(Data shown)

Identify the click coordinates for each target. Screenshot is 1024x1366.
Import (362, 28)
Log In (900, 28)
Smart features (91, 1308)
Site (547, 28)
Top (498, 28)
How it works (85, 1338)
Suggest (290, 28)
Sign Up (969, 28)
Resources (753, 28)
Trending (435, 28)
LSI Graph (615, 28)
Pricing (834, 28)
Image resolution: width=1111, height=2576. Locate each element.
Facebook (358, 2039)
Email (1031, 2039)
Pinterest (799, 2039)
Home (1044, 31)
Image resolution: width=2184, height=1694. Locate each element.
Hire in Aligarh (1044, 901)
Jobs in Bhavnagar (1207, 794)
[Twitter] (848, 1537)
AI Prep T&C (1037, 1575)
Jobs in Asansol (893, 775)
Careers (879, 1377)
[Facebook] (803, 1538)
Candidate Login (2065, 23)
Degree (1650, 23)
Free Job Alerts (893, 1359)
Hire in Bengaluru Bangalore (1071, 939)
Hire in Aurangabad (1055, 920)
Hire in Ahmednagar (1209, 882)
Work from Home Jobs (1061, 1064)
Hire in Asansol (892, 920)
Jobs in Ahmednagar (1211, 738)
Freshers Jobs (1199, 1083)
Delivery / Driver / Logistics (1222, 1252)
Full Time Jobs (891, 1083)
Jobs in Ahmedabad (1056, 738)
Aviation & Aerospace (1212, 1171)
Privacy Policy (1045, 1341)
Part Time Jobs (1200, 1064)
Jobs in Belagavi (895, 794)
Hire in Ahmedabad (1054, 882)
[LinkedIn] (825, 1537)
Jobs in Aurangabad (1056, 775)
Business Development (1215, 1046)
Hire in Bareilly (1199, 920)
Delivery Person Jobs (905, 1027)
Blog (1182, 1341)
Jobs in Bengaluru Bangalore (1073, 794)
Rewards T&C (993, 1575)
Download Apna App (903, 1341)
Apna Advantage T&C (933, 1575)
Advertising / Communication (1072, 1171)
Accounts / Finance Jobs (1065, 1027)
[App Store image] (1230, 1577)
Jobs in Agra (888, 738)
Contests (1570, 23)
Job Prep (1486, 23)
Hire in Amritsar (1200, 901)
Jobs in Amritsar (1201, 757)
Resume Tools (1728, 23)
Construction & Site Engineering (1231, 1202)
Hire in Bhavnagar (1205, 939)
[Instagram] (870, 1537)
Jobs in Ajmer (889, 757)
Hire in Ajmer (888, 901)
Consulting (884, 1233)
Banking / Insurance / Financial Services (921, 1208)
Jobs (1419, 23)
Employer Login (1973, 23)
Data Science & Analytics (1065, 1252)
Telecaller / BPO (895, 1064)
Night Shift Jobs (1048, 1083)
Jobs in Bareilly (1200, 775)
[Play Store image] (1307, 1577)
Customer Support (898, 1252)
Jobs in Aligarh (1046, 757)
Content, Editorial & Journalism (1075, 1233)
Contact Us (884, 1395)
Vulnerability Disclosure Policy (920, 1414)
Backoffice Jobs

(End Data shown)

Required action – For this exercise, repeat the data above exactly.

Result –
Identify the click coordinates for each target. Screenshot is 1024x1366.
Import (362, 28)
Log In (900, 28)
Smart features (91, 1308)
Site (547, 28)
Top (498, 28)
How it works (85, 1338)
Suggest (290, 28)
Sign Up (969, 28)
Resources (753, 28)
Trending (435, 28)
LSI Graph (615, 28)
Pricing (834, 28)
Image resolution: width=1111, height=2576. Locate each element.
Facebook (358, 2039)
Email (1031, 2039)
Pinterest (799, 2039)
Home (1044, 31)
Image resolution: width=2184, height=1694. Locate each element.
Hire in Aligarh (1044, 901)
Jobs in Bhavnagar (1207, 794)
[Twitter] (848, 1537)
AI Prep T&C (1037, 1575)
Jobs in Asansol (893, 775)
Careers (879, 1377)
[Facebook] (803, 1538)
Candidate Login (2065, 23)
Degree (1650, 23)
Free Job Alerts (893, 1359)
Hire in Bengaluru Bangalore (1071, 939)
Hire in Aurangabad (1055, 920)
Hire in Ahmednagar (1209, 882)
Work from Home Jobs (1061, 1064)
Hire in Asansol (892, 920)
Jobs in Ahmednagar (1211, 738)
Freshers Jobs (1199, 1083)
Delivery / Driver / Logistics (1222, 1252)
Full Time Jobs (891, 1083)
Jobs in Ahmedabad (1056, 738)
Aviation & Aerospace (1212, 1171)
Privacy Policy (1045, 1341)
Part Time Jobs (1200, 1064)
Jobs in Belagavi (895, 794)
Hire in Ahmedabad (1054, 882)
[LinkedIn] (825, 1537)
Jobs in Aurangabad (1056, 775)
Business Development (1215, 1046)
Hire in Bareilly (1199, 920)
Delivery Person Jobs (905, 1027)
Blog (1182, 1341)
Jobs in Bengaluru Bangalore (1073, 794)
Rewards T&C (993, 1575)
Download Apna App (903, 1341)
Apna Advantage T&C (933, 1575)
Advertising / Communication (1072, 1171)
Accounts / Finance Jobs (1065, 1027)
[App Store image] (1230, 1577)
Jobs in Agra (888, 738)
Contests (1570, 23)
Job Prep (1486, 23)
Hire in Amritsar (1200, 901)
Jobs in Amritsar (1201, 757)
Resume Tools (1728, 23)
Construction & Site Engineering (1231, 1202)
Hire in Bhavnagar (1205, 939)
[Instagram] (870, 1537)
Jobs in Ajmer (889, 757)
Hire in Ajmer (888, 901)
Consulting (884, 1233)
Banking / Insurance / Financial Services (921, 1208)
Jobs (1419, 23)
Employer Login (1973, 23)
Data Science & Analytics (1065, 1252)
Telecaller / BPO (895, 1064)
Night Shift Jobs (1048, 1083)
Jobs in Bareilly (1200, 775)
[Play Store image] (1307, 1577)
Customer Support (898, 1252)
Jobs in Aligarh (1046, 757)
Content, Editorial & Journalism (1075, 1233)
Contact Us (884, 1395)
Vulnerability Disclosure Policy (920, 1414)
Backoffice Jobs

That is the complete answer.